I don't subscribe to today's popular "angel theology" that can run so rampant, but I did love this verse because it points out that God commits me here out of love. (If you don't know why this idea is so profound to me, read What The Camera Can't Capture.)
I still struggle with this thought often, and today it clicked a little more of why I struggle. Actually, it started to form as a gelatinous thought at church, a week ago. We were singing, "Cast me not away from your presence, Oh Lord, and take not your Holy Spirit from me..." and I started to cry. I am thankful that I have the New Testament assurance of salvation, that God promises to never leave me or forsake me, that I have no need to plead for God to not take His Holy Spirit from me! Tears of overwhelming thanksgiving on that count!
On the other hand, I have likened sunrises to a dim glimmer of Heaven. This morning, I watch a glorious sunrise. I watched just a sliver of it, mentioned it to Rick, and he opened the blinds all the way so I could see it more fully. With the pull of the cord, he quickly plunged the room back into darkness, to finish getting ready for the day.
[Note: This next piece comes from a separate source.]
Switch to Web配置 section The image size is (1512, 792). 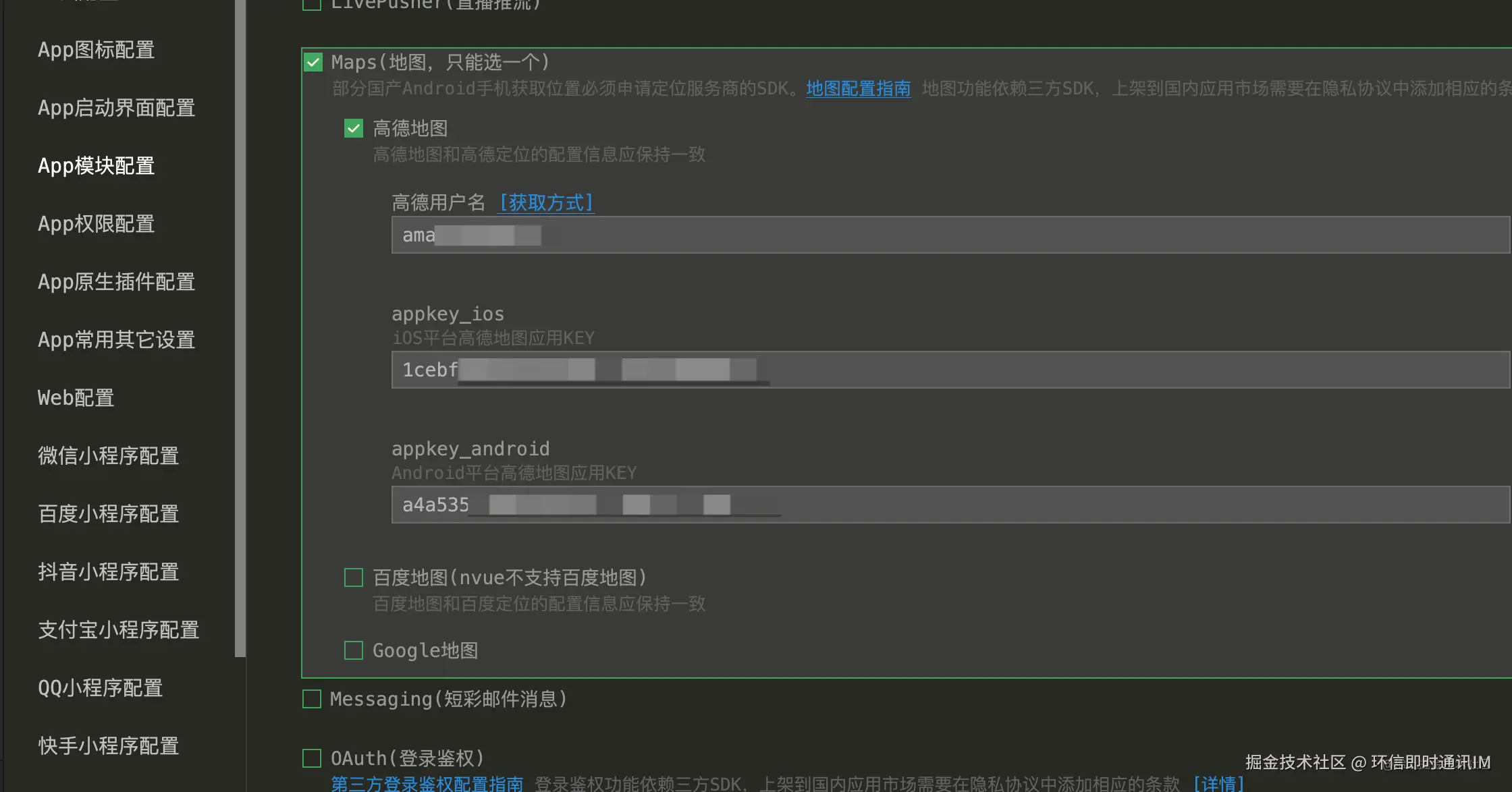point(76,397)
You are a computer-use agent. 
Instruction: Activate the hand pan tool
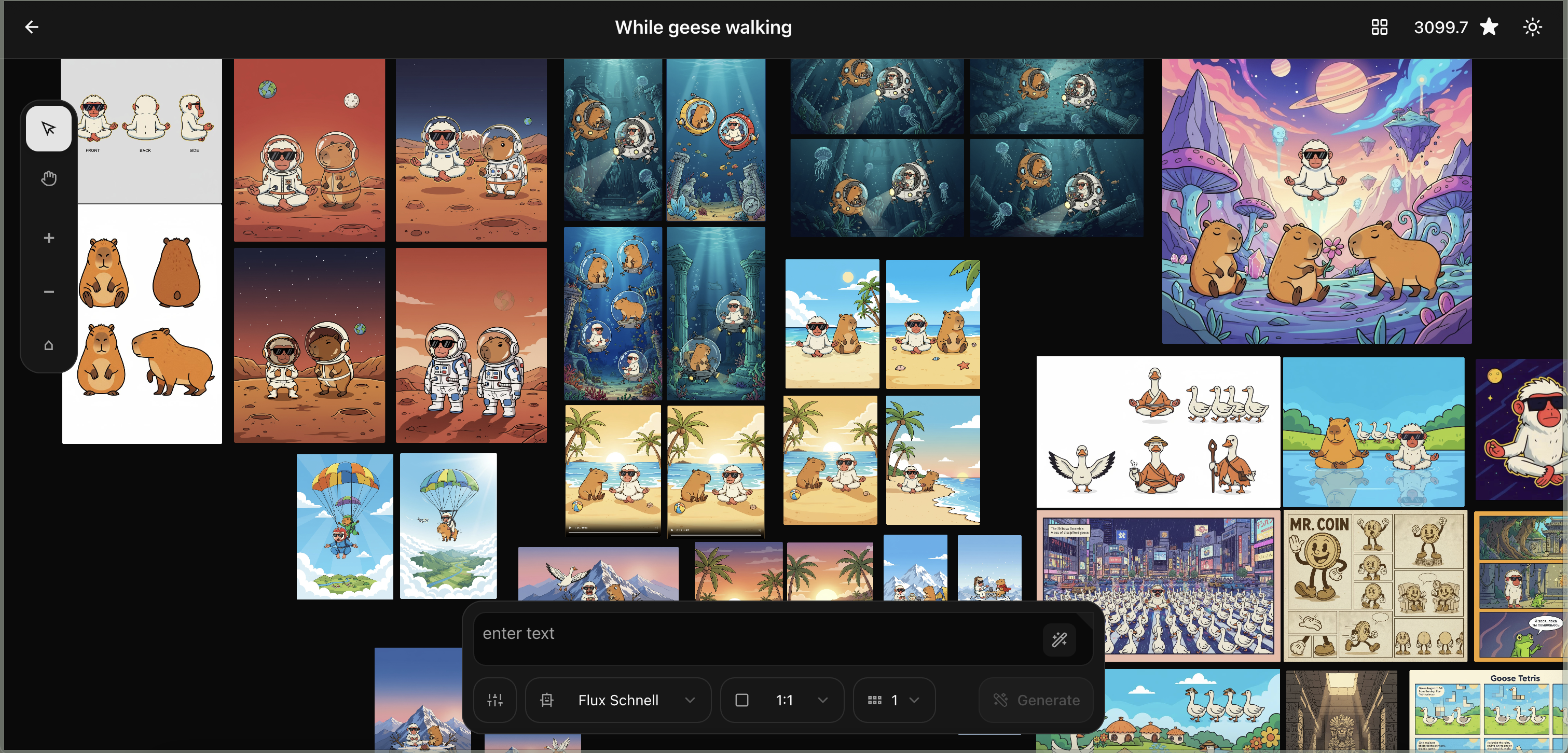[49, 179]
That's when the thought solidified for me, that for the past 13 months I have been wrestling with the Lord about being "cast away" from His presence. Like the sudden shift from the beauty of sunrise to the depth of darkness in our bedroom, I have grieved the unheralded shift from Glory and grace to earth's dullness and pain. I think the jolted realities are best described as culture shock!
As I waited and my eyes adjusted, our room wasn't nearly as black as it had first seemed. In fact it was filled with early dawn light and I could watch my husband's preparations for the day pretty clearly. It had only seemed so black because of the sudden contrast from such brilliance to lower light.
Sticking with the sunrise theme, it occurred to me that the prettiest sunrises are the ones with clouds. A cloudless sky is often described as "best," but when there are no clouds, there is no brilliant shifting of color, nothing to reflect the sun's rays. When there are too many clouds, the light from the sun isn't evident for a while, but the sun is still just as much there, just veiled for a while, but still just as certain! I believe it is the same with the Son - that the absence of trials prevents His Light from being magnified, but He remains a constant even when troubles strive to overshadow His goodness.
I'm going to keep playing with these ideas. You will likely see further evolution of these thoughts in my stroke book. While only a poor reflection, I am making an intentional effort to find beauty now, for the same God who authored Grace, molded these mountain and painted these sunrises, for my enjoyment. Rather than focusing on lack, I want to transition into the "restore unto me the joy" phase now, thanking God for the gifts He has given.